- Born: January 17, 1897 Tampa, Florida, U.S.
- Died: May 2, 1983 (aged 86) New Orleans, Louisiana
- Education: Union Theological Seminary
- Occupation: Social reformer

= James A. Dombrowski =

American civil rights advocate (1897–1983)

James Anderson Dombrowski (January 17, 1897 – May 2, 1983) was an American civil rights activist and Methodist minister. He founded the Highlander Folk School in Tennessee, led the Southern Conference for Human Welfare, and was director of the Southern Conference Educational Fund from 1948 to 1966. A Christian socialist and radical organizer, he was a frequent target of segregationists who accused him of being a Communist. He sued the state of Louisiana in the 1965 Supreme Court case Dombrowski v. Pfister. Dombrowski was ordained as a Methodist minister and earned his PhD from the Union Theological Seminary in New York.

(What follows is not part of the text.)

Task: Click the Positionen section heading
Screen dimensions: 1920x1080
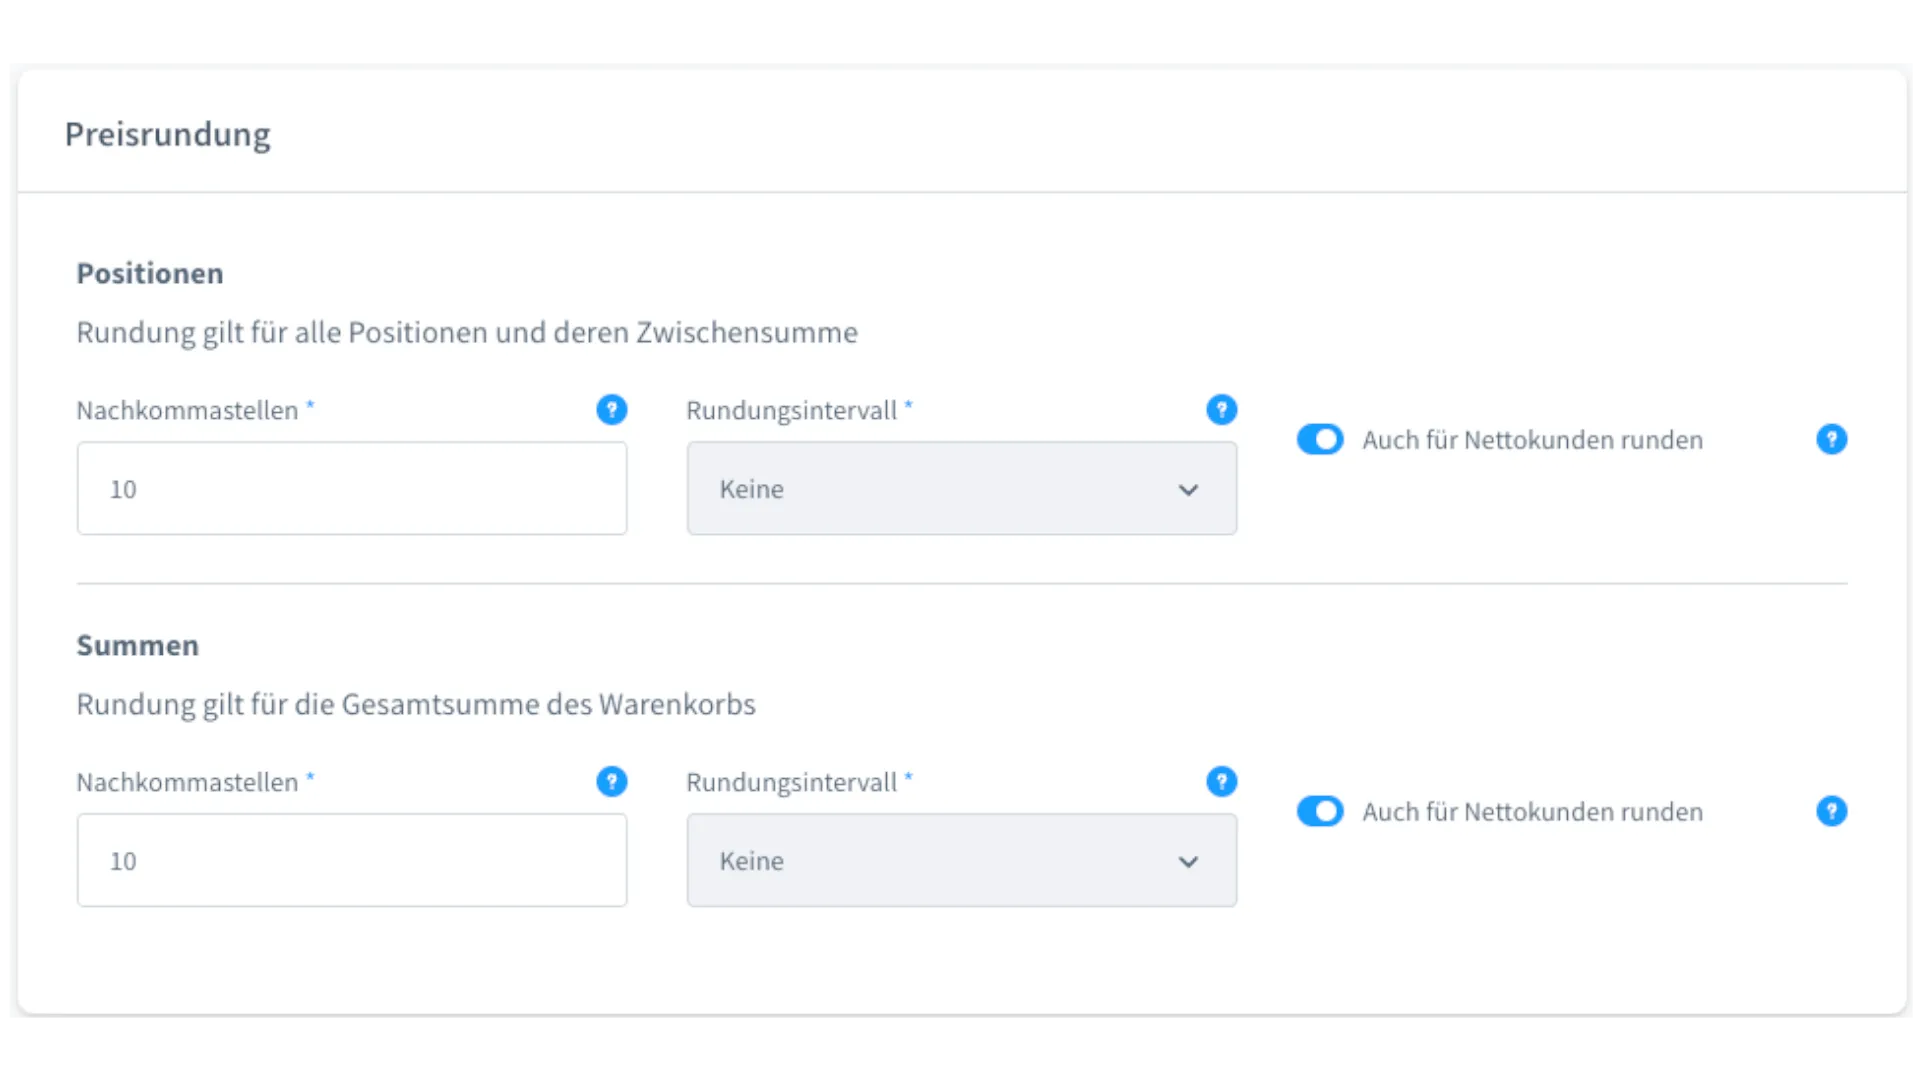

==Early life, war and Emory==
James Anderson Dombrowski was born in Tampa, Florida, on January 17, 1897. His grandparents had emigrated from Poland and his father was a Lutheran jeweler.

During World War I, he served in the Army Air Service in France. He attended Emory University at its new campus in Atlanta, graduating in 1923 and later serving as alumni secretary for the school. He founded the Sigma Chi chapter at Emory. He undertook graduate studies at the University of California, Berkeley and at Harvard University.

==Union Theological Seminary and organizing==
By 1929, Dombrowski was ordained in the Methodist ministry. He earned his PhD at Union Theological Seminary in New York City. At the urging of a professor, in 1929 Dombrowski traveled to Elizabethton, Tennessee, to learn about the strike of the rayon mill workers. At a Chamber of Commerce meeting, he spoke in support of the striking workers. He was accused of being a Communist and a dangerous agitator, and was arrested on a murder charge the following day. He was released from jail without being charged. He later spoke at League for Industrial Democracy events about his experiences.

Dombrowski was a Christian socialist and in 1937 he wrote the book The Early Days of Christian Socialism in America. During his career, he advocated for economic justice, the desegregation of schools and the elimination of poll taxes.

With fellow Union Theological Seminary graduate Myles Horton and Don West, he co-founded Highlander Folk School in Tennessee in 1932. He joined the Southern Conference for Human Welfare (SCHW) in 1938. In 1940, Dombrowski was a speaker for the newly formed National Federation for Constitutional Liberties. He left the Highlander Folk School in 1942 and became executive secretary of SCHW until 1946. Dombrowski served as editor for the progressive publication Southern Patriot from 1942 to 1966.

==Southern Conference Educational Fund and later life==
Dombrowski was executive director of the Southern Conference Educational Fund from 1948 to 1966. The organization was a civil rights advocacy group that promoted desegregation and African-American voting rights. He worked with E. D. Nixon and other key people involved in the Montgomery bus boycott of 1956. As a white progressive from the South, Dombrowski's educational and organizing efforts "prepared the ground" for the civil rights movement.

Dombrowski and SCEF were harassed and came under "bitter and frequent attacks from segregationists". In the early 1960s, SCEF was labeled a Communist front and he was accused under a Louisiana law of violating the Louisiana Subversive Activities and Communist Front Control Law. His documents were seized and he filed a lawsuit against the state along with William Kunstler. The case Dombrowski v. Pfister, was eventually heard by the United States Supreme Court in 1965, which ruled that the Louisiana law in question was unconstitutional.

Dombrowski married Ellen and lived in New Orleans at the Stanton Manor. He died on May 2, 1983, in New Orleans at the Touro Infirmary.

Historian Frank T. Adams wrote a biography of Dombrowski in 1992 entitled James A. Dombrowski: An American Heretic, 1897-1983.